The Sunday after Thanksgiving, we promised to share with you information about a better way of giving that’s headed Kootenai County’s way.

Today we make good on that pledge by introducing you to Charity Reimagined. The nonprofit is led by well-known financial expert and resourceful community activist Maggie Lyons.

Here’s something you need to know about Maggie: She hates the spotlight.

She’s the rarest of humans: She’d rather listen than talk. She’d prefer to do the heavy lifting and let someone else get the credit.

The Press nudged Maggie into the spotlight for today’s front-page story about her new organization, and she agreed only because the cause is so critically important for anyone who hopes to change the charitable landscape in our community.

“Please,” she said at one point, “don’t make this about me. It’s not about me at all.”

OK then. We’ll make it about Mark Twain.

Twain wrote an essay late in life that was banned for years because it was considered sacrilegious. “What is Man” explored, in the simplest terms, what motivates people. And the conclusion Twain reached was this: What motivates people is whatever makes them feel good.
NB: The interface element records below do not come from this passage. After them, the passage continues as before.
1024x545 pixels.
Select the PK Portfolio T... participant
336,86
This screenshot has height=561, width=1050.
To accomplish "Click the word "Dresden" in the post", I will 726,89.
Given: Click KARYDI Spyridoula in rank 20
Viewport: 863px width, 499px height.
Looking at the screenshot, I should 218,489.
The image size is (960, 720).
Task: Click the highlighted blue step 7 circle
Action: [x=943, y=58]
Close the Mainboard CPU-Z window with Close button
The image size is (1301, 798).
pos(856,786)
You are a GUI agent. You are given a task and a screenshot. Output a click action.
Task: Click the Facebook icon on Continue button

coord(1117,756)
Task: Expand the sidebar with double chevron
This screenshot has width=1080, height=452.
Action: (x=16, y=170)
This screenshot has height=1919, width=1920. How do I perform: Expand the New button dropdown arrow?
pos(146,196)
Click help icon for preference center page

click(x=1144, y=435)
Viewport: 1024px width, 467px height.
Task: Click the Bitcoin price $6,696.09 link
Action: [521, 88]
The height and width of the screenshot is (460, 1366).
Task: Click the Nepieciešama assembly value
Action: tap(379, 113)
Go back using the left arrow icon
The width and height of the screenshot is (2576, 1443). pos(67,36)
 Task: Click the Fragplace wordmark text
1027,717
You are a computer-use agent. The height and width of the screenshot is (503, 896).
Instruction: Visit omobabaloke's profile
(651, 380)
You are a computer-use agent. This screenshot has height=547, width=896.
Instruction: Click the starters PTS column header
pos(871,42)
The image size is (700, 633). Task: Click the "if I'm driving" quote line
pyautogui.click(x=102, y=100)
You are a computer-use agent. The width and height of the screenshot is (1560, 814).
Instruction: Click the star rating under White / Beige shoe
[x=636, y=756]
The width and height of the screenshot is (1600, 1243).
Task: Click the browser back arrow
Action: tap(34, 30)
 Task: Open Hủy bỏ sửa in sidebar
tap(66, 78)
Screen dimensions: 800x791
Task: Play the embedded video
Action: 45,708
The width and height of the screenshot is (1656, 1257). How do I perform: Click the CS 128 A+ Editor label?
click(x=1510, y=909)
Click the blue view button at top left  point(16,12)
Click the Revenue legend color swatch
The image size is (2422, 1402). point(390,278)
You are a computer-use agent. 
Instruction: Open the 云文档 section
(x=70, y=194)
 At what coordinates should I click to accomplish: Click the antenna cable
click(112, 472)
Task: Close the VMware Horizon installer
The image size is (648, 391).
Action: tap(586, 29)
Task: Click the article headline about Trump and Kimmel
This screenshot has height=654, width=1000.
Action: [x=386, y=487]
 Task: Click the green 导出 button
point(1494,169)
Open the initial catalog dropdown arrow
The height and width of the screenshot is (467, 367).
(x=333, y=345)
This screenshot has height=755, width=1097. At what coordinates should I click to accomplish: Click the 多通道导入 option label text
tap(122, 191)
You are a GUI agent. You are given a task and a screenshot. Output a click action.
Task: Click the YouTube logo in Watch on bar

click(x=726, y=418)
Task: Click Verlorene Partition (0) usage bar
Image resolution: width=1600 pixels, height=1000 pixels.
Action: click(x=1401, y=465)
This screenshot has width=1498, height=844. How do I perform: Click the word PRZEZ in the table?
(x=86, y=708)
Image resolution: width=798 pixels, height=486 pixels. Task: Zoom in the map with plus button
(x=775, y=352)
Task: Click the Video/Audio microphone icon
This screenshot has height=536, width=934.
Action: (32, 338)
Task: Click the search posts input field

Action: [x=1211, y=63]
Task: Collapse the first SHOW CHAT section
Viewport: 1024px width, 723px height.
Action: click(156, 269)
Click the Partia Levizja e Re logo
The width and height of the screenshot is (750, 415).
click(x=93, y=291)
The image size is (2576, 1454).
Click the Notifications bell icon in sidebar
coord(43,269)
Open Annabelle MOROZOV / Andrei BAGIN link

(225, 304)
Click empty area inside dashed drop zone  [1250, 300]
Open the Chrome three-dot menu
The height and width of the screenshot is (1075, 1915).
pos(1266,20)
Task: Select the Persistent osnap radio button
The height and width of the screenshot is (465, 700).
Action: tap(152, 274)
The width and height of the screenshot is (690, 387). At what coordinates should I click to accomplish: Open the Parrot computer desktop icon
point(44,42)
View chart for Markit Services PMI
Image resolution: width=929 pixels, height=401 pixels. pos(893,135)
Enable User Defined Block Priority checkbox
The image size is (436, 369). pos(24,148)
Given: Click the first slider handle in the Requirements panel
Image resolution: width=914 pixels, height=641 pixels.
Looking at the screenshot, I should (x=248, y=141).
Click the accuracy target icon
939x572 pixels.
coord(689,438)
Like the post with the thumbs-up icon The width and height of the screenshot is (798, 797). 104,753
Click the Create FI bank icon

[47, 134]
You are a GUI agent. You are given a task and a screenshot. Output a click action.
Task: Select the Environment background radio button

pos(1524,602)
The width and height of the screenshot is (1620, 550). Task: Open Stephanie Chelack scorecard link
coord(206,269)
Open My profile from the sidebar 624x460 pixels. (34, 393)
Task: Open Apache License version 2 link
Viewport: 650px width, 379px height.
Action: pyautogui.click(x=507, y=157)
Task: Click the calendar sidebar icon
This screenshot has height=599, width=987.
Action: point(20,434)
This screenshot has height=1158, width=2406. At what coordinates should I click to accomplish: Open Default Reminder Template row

Even the most benevolent acts, he posited, ultimately come down to the benefactor’s feeling of self-satisfaction, not any outward impact.

Whether you agree with the bard of the mighty Mississip or not isn’t terribly important here. What matters is that people on the giving side of a charitable equation can honestly assess their motives. That way they can be more effective in helping their neighbors on the other side of the equation.

And that’s what Charity Reimagined is really all about.

If you simply want to feel good by imparting some of your resources — money, time, endorsements — then the long-term product of your gifts probably doesn’t much matter. But if you really want to help people help themselves, Maggie and her new organization are just what you need.

Another Mark — Tucker, head of the local United Way — is a member of the small local army mustering around the mission of Charity Reimagined. Like Twain, he sees the problem more clearly than most.

“What recent research is making us realize,” he said, “is that no matter how much you may be trying to help, it could actually have adverse effects.”

Maggie Lyons and her expert team want to reverse those adverse effects. Charity Reimagined charges nothing for its consulting services, so there’s no barrier preventing board members, pastors, CEOs and presidents of Kootenai County-based nonprofits to explore ways they might be more effective in their worthy missions.

To be clear, there’s likely a lot of hard work ahead. But nobody ever said serious soul-searching was going to be easy. In Kootenai County’s case, the smart money says it will all be worth it.